I’m surprised to see this in email inbox before I saw it here.
Yeah I would have posted it but I have been running around like a madman today, My impression so far is it is hard to tell the difference because 3.7 was so good already. What are others finding?
What tasks is this on?
There certainly are a bunch of things where sonnet 3.7 was already quite saturated.
I’ve personally been seeing a step change and new things at new scales and reliability have been possible
Just the old “ask me questions about X until you have enough information to write Y” it’s a prompt I use a lot
I’m finding that 4.0 can “go a lot further”. I’m not sure it’s any “smarter” though, but still too early to make proper judgements.
But as a specific metric; I would seldom see previous models attempt more than a half dozen text replacements - where now it will happily do many dozen at once.
Further update, Sonnet 4.0 is smarter as well as more comprehensive. It is much more capable of understanding the nature of problems. Combine that with being more comprehensive in what it looks at and considers (thinks about); it’s doing a fantastic job.
I’ve got a substantial refactor, and I was really postponing it due to the amount of effort I was going to have to put into it; I expected a few days of work. But after one afternoon (& evening) – the refactor is complete.
And that’s with Sonnet, I’ll try Opus when I’ve got something that warrants the extra-expensive tokens for it to tackle.
I’ll take some credit for the refactor being finished so fast; Beyond Better is doing quite well too.
I’m finding it comparable to 3.7 except that it appears to be better at what I would call “intuiting intent” when given subtle or incomplete prompts. It’s also better at meta analysis of a thread of conversation as in “at what point did you come up with X idea and what was it I said prompted you to do so, or was it an idea that I gave to you?”
It might seem strange to ask this but I use Claude “socratically” when developing and testing my own ideas and I find 4 does a better job. 3.7 was already superior for this kind of use compared to the others I’ve tried and I’m happy that 4 works even better for this.
The more recent training cut-off (January this year) is also a plus for what I do.
Further update on Claude 4…
For quite a while I’ve been putting up with a nuisance bug in BB (involving app state, UI interactions, and race/timing conflicts). I didn’t have the patience to solve it myself and it was too many moving bits for previous Claude to solve.
So I handed the problem to Sonnet 4. I ended up with hacks on top of bandaids and still didn’t have a solution.
I tried again with Sonnet 4 with an addition to the prompt to “refactor rather than hack at the solution”. That worked well and I got a nice looking refactor, but it still didn’t fix the problem.
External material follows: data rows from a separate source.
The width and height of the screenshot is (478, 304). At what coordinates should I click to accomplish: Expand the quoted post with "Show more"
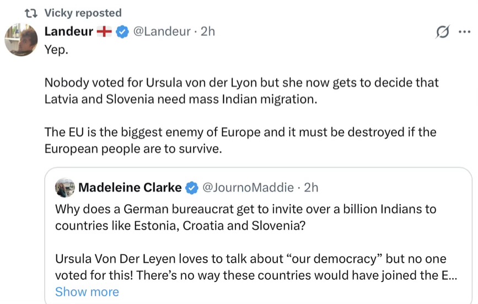[x=87, y=292]
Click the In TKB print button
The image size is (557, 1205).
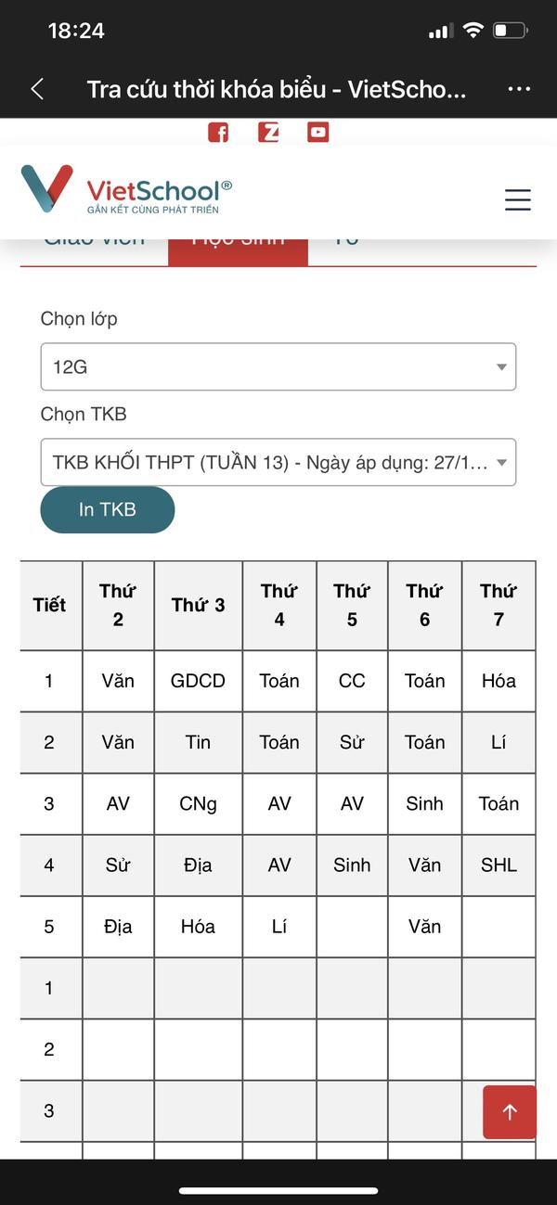[108, 509]
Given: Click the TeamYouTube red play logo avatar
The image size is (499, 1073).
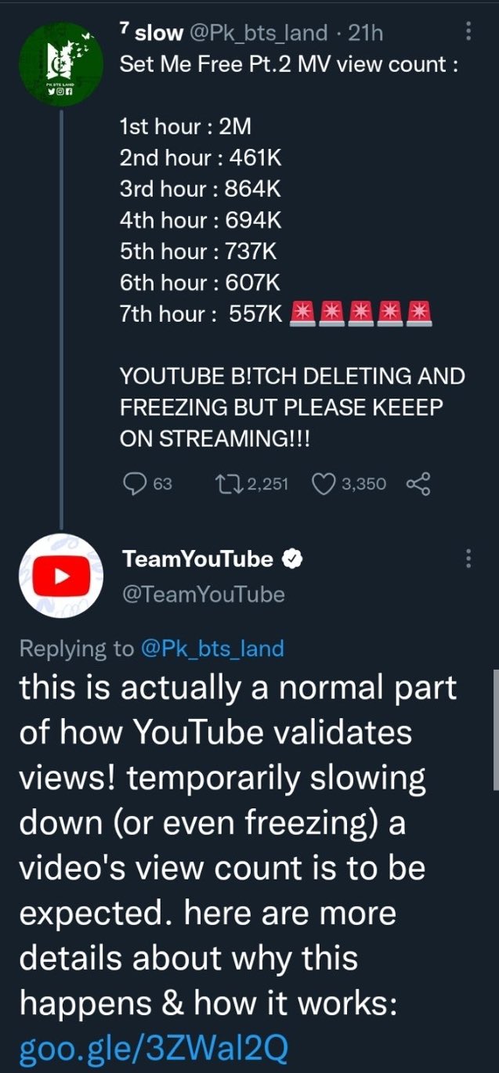Looking at the screenshot, I should [x=61, y=576].
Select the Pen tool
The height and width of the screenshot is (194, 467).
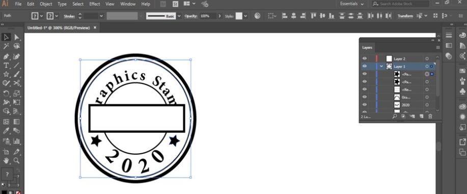click(6, 57)
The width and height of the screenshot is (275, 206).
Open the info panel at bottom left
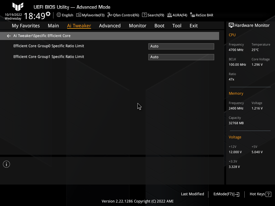(x=6, y=164)
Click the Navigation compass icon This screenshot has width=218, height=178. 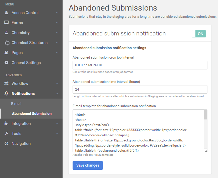click(x=6, y=143)
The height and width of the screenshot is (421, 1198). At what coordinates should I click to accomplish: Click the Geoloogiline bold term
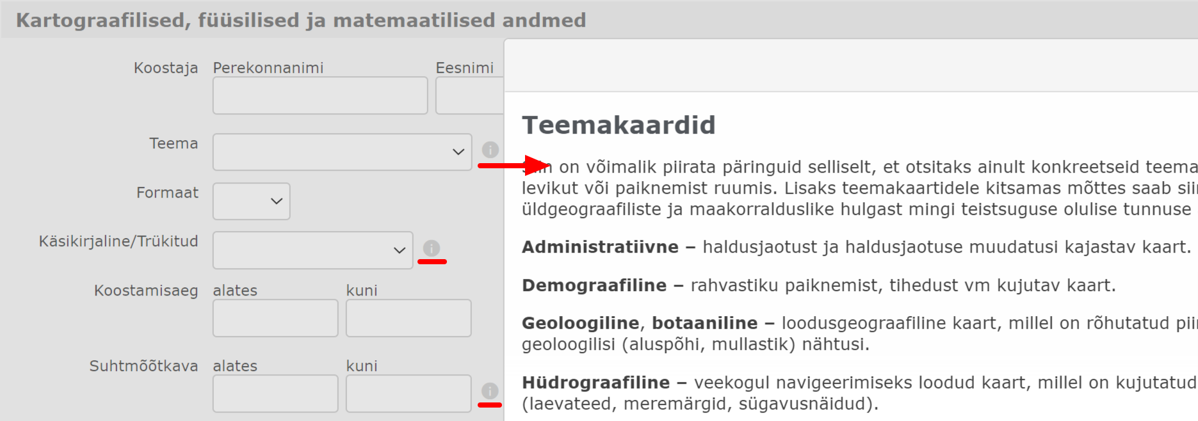point(580,323)
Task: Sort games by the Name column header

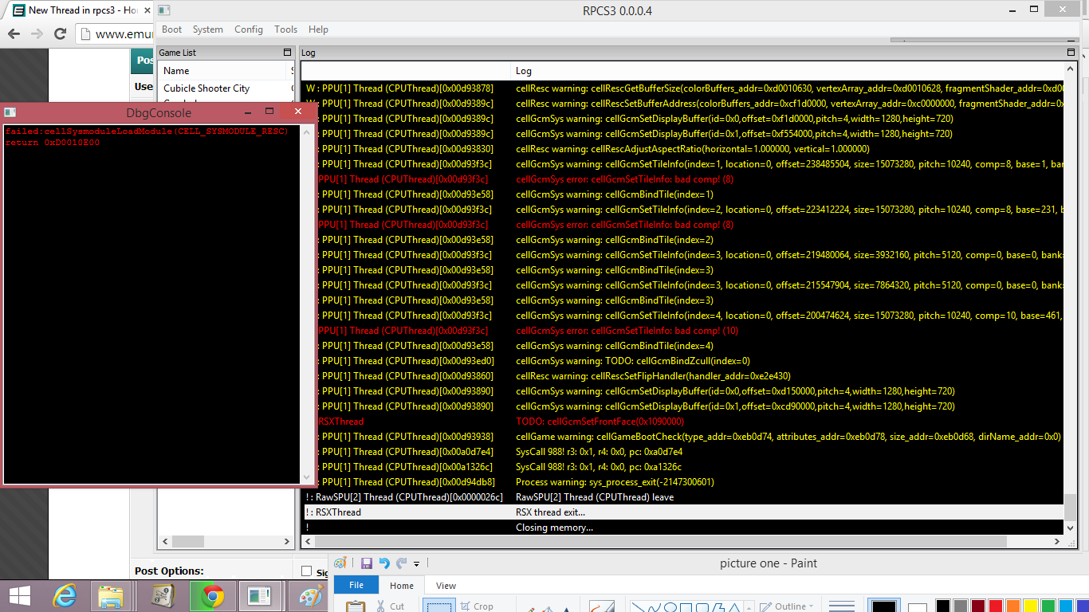Action: click(223, 71)
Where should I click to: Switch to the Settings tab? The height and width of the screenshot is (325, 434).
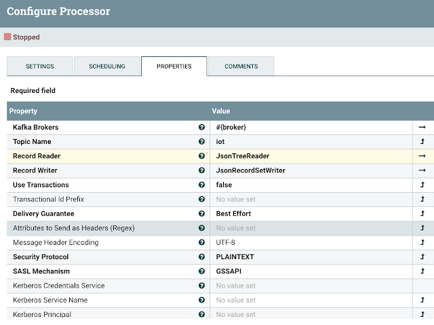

I still hadn’t tried Opus 4 since Sonnet 4 had been performing so well with everything else I needed (& Opus is so expensive). I decided to give Opus 4 a go on this problem.
Opus 4 also did a nice looking refactor. While doing that, Opus noticed some performance issues with UI interactions (even though there was already ‘debounce’ handling to improve performance). Opus slowly worked for a while (10 minutes) across a few files, and produced a solution that fixed the long-standing nuisance bug along with some UI performance enhancements (theoretically, the performance wasn’t a real-world problem so I’m not noticing a change, but metrics show an improvement).
When the extra cost is warranted, Opus 4 does impressive work.
I’m not sure about Opus doing extra work I didn’t ask for, especially at increased cost, but the results were impressive.
Configuring BB to use Opus 4 for orchestrator tasks, Sonnet 4 for agent tasks, and Haiku 3.4 for admin tasks is a powerful combination.
PS. I want to prefer using Gemini in BB for its larger context window, but Claude continues to outperform when using tools.
This is a good example of a use case for Opus, I personally still haven’t found something like this.
I use Gemini a lot these days and in my experience the difference between the two providers is reliability, Gemini hallucinations a lot more than Claude so when I want something done right I use Claude and when it doesn’t matter that much I use Gemini. For BB I’d agree, Claude is the right choice until this changes (which I fully expect it will)
Interesting Alex! What is the main reason you’re using Gemini then if you feel the reliability is better and hallucinations less with Claude?
And also forgive my ignorance what’s BB?
Usage limits. Claude is great but you don’t get much bandwidth whereas Gemini has much higher usage limits and I can use it for throw-away questions.
BB is Beyond Better.